Task brief
In the entries that follow, the lines from the one with "[作家を探す] (114, 2564)" through the one with "[左にスライド] (8, 203)" are the ones to write out, exactly and with both ends included. Nothing else should appear.

━━ Records for this exercise

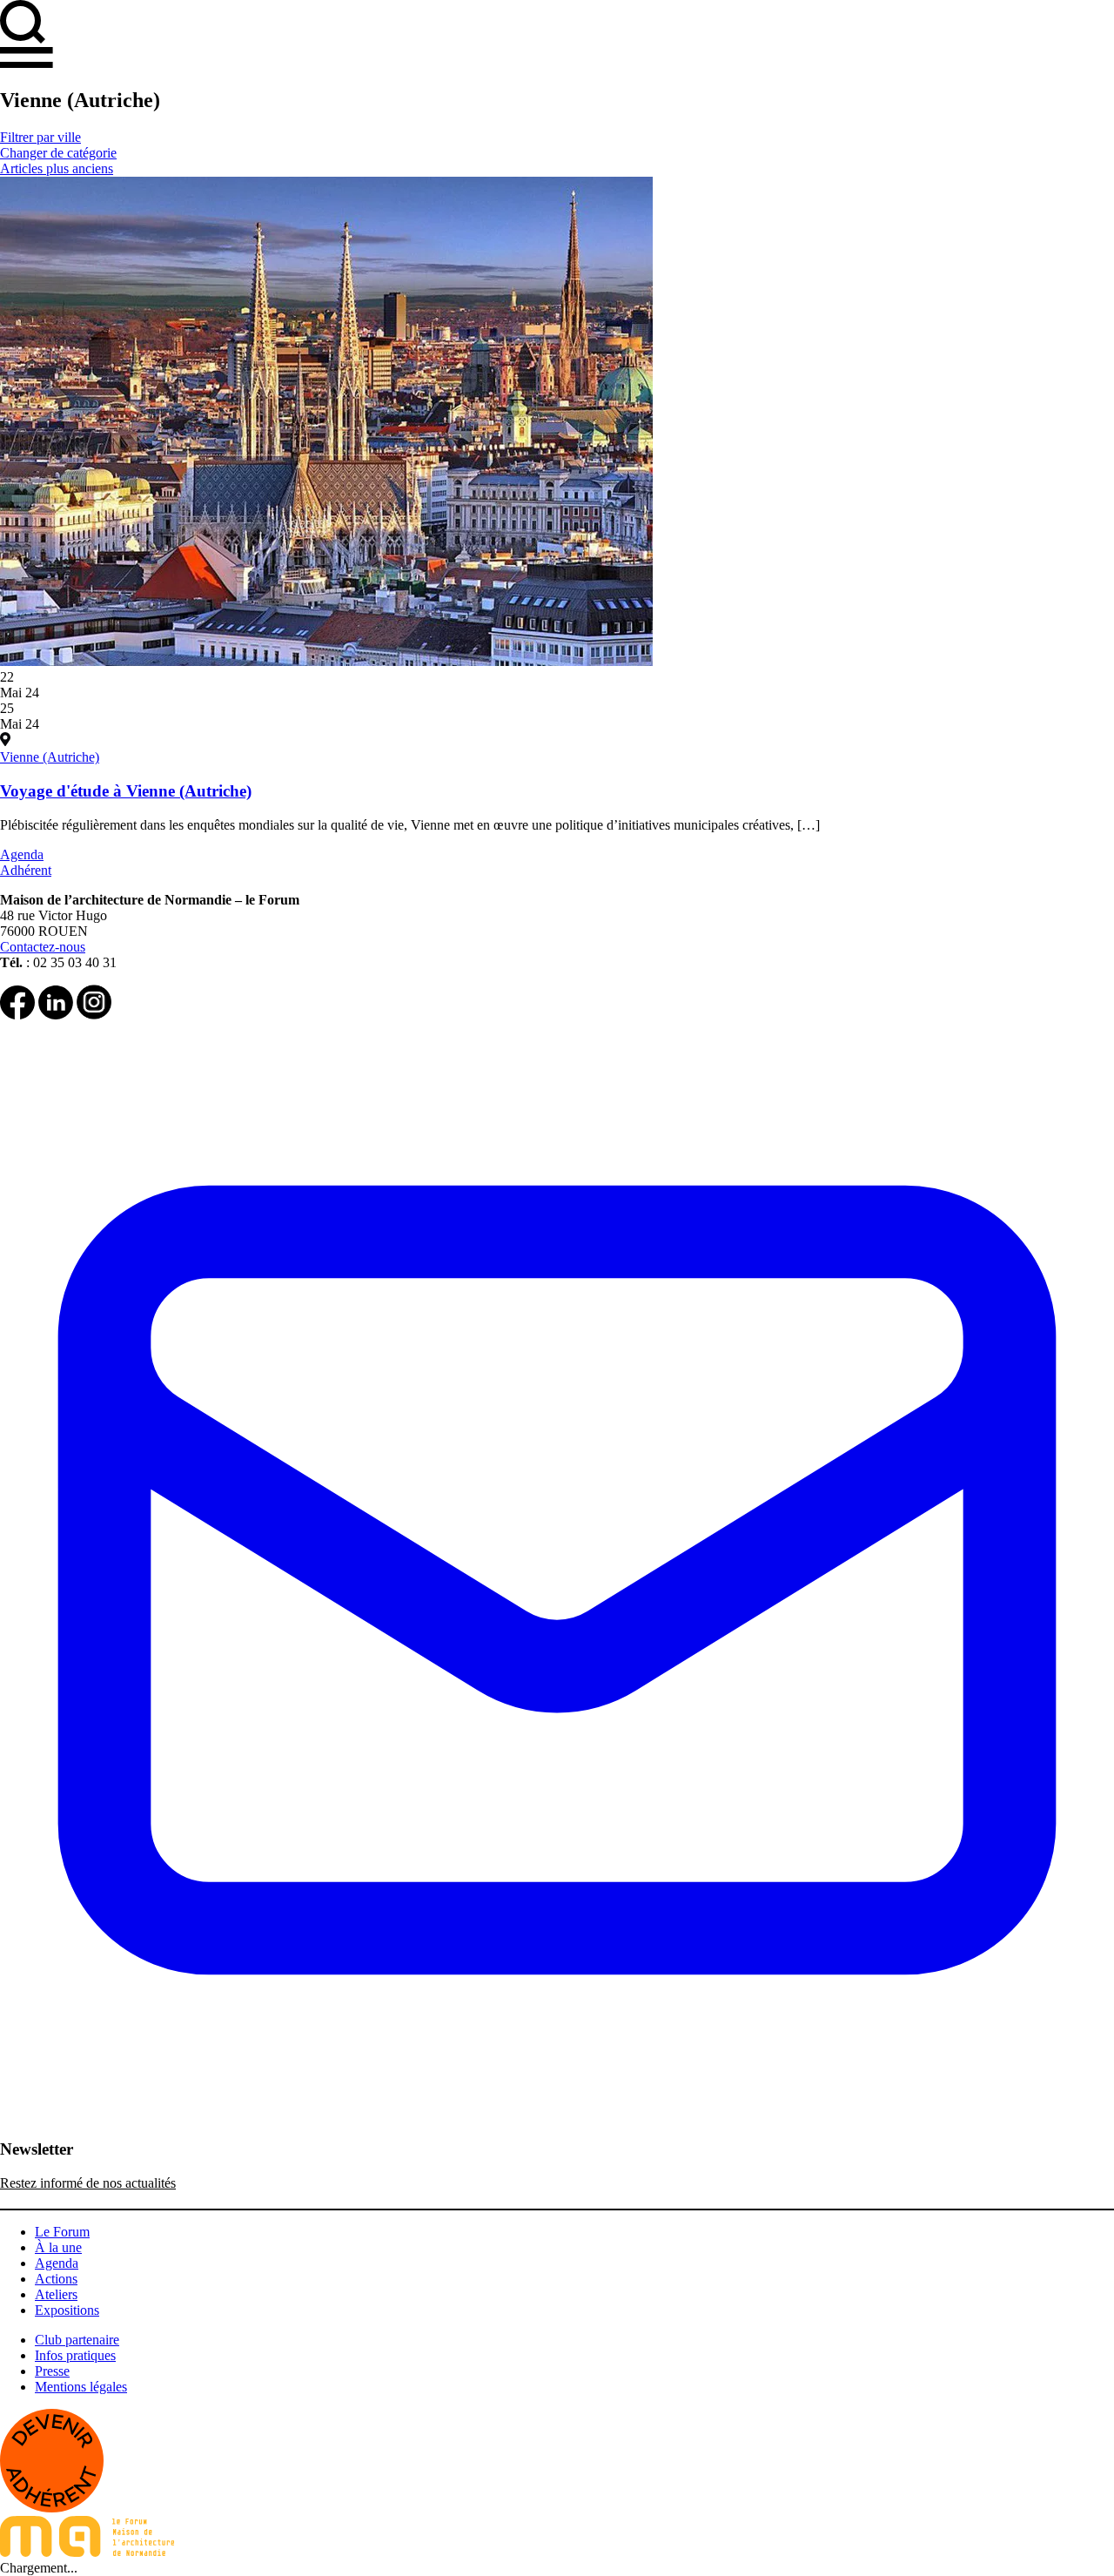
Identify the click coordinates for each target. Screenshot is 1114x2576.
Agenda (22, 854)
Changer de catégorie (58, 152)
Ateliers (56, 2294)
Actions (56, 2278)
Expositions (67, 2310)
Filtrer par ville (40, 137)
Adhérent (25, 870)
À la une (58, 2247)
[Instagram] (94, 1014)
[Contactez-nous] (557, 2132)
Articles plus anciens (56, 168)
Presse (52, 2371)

━━━━
━━ Records for this exercise

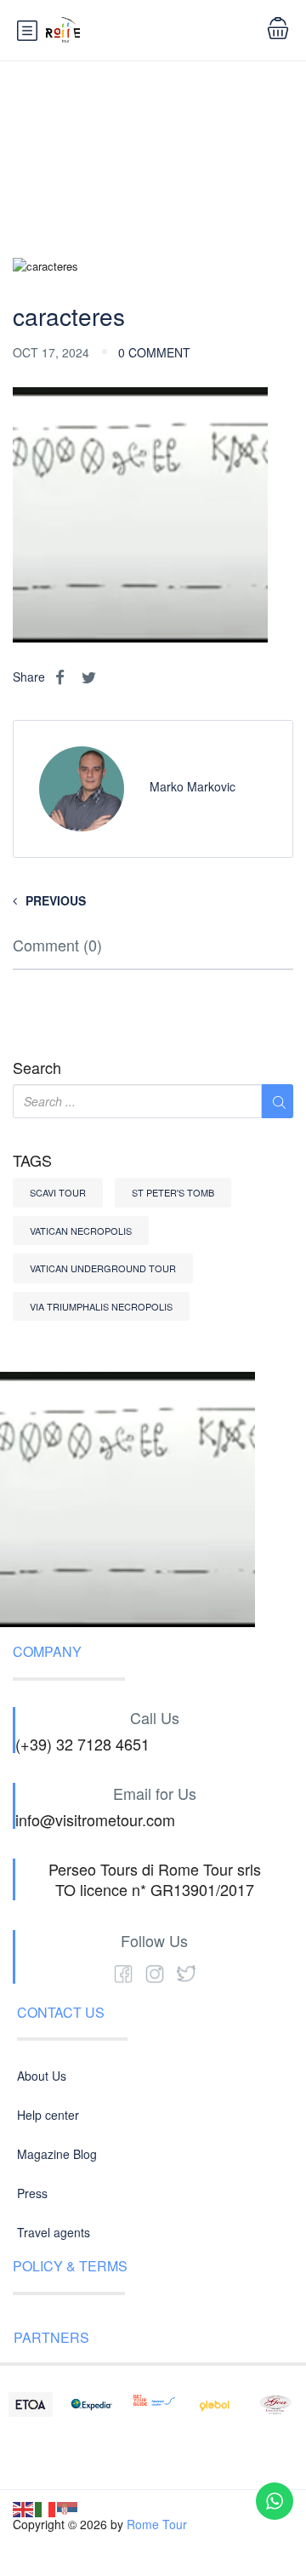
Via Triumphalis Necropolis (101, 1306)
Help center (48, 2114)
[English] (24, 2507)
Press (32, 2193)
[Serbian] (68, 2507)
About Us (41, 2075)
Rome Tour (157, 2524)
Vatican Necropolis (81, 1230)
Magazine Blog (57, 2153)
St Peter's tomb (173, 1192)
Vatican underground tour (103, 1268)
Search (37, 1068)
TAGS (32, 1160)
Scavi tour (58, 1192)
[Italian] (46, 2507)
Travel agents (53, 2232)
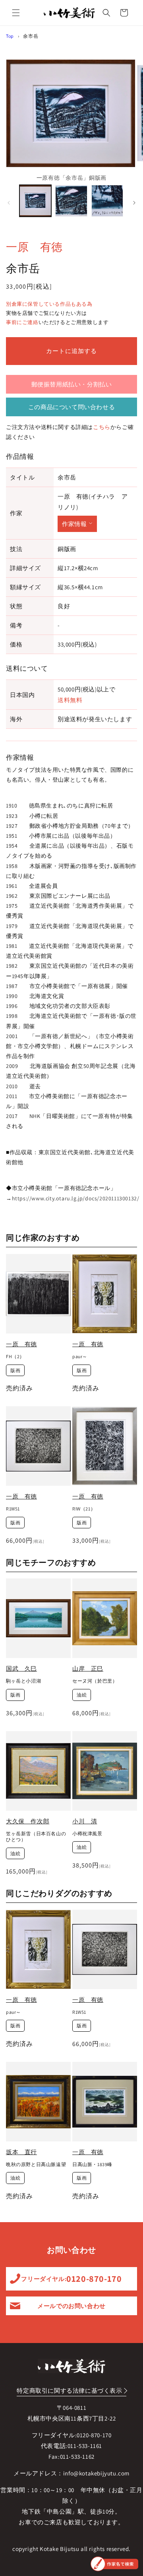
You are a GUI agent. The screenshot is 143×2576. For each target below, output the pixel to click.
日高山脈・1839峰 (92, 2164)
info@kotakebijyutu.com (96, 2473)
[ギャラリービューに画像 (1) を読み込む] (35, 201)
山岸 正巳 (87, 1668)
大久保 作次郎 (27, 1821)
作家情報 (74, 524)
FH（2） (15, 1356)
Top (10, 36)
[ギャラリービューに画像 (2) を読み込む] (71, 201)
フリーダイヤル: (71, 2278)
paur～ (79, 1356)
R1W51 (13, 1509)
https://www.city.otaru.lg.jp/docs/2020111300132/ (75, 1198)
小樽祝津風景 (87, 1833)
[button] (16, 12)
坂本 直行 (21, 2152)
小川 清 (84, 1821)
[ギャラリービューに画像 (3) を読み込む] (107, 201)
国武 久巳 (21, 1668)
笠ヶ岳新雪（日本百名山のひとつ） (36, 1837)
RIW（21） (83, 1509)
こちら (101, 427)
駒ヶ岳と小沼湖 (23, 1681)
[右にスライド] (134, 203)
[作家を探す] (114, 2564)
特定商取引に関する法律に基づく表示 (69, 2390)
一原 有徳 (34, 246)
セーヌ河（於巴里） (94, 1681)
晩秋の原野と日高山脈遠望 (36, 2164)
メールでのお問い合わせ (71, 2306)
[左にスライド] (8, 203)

━━━━
━━ Records for this exercise

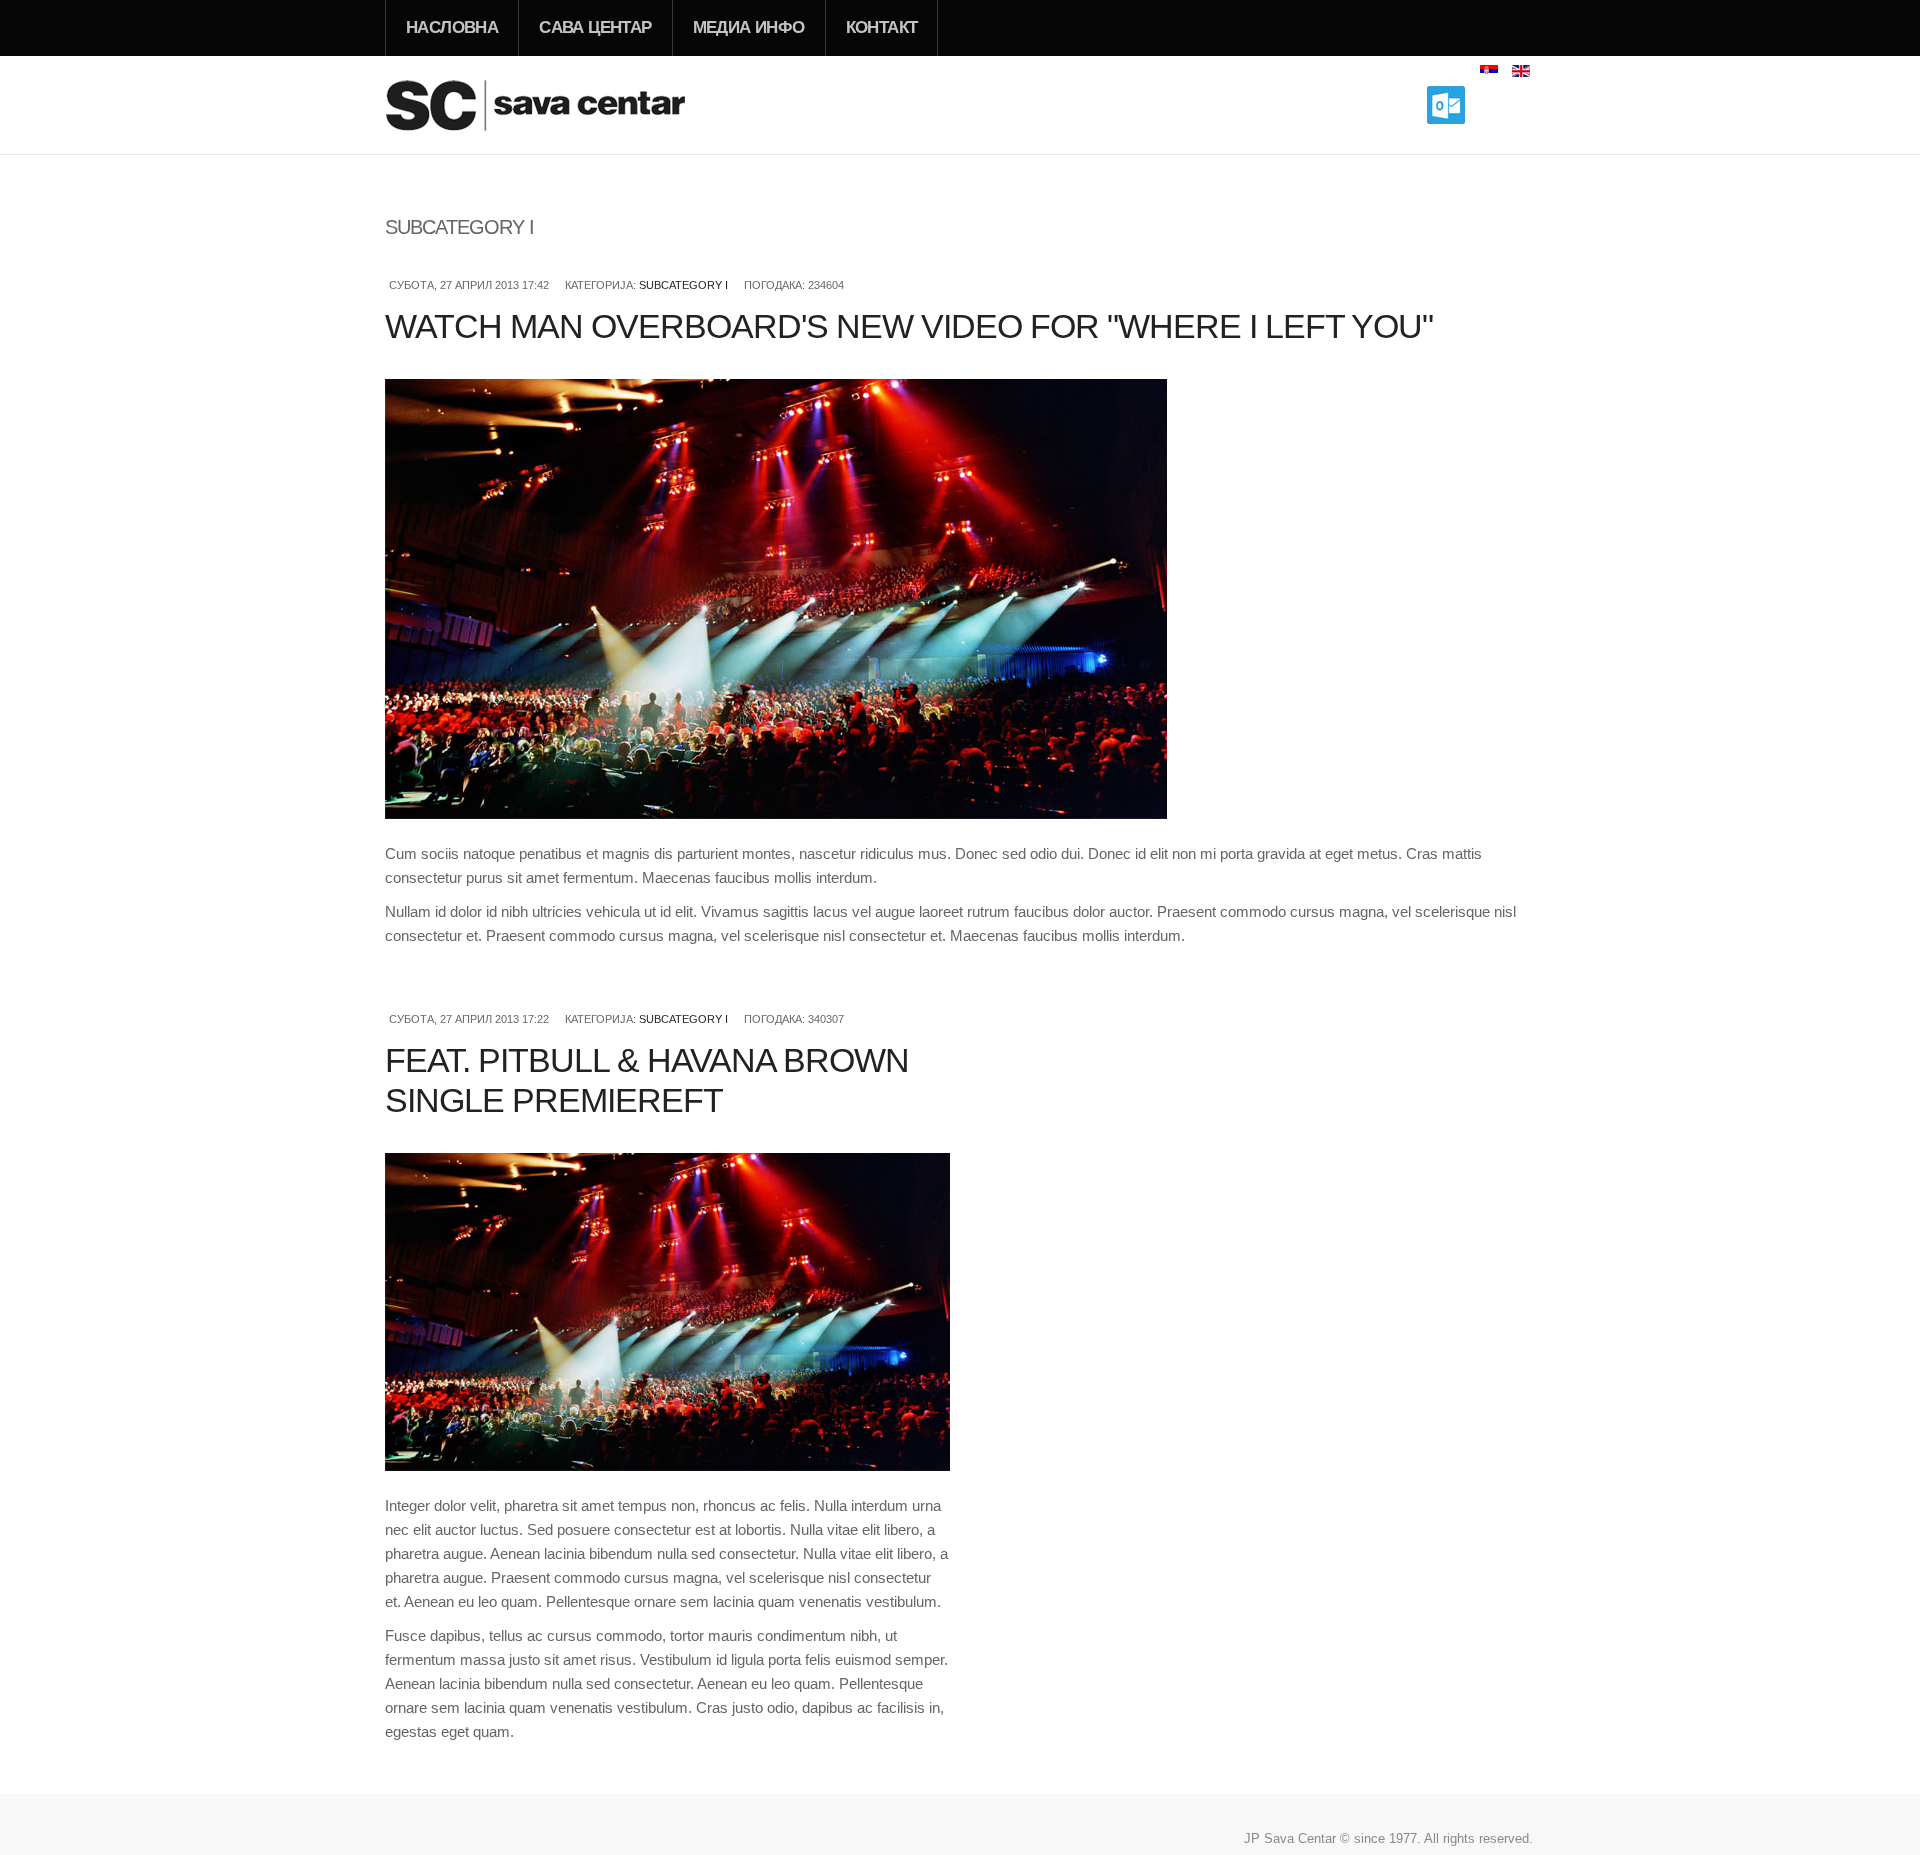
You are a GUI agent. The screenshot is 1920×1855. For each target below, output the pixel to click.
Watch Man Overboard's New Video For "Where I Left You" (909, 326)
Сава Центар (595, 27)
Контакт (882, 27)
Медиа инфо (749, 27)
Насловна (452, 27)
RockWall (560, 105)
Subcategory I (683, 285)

━━━━

Written answer
[作家を探す] (114, 2564)
特定商取引に関する法律に基づく表示 (69, 2390)
一原 有徳 (34, 246)
セーヌ河（於巴里） (94, 1681)
晩秋の原野と日高山脈遠望 (36, 2164)
メールでのお問い合わせ (71, 2306)
[左にスライド] (8, 203)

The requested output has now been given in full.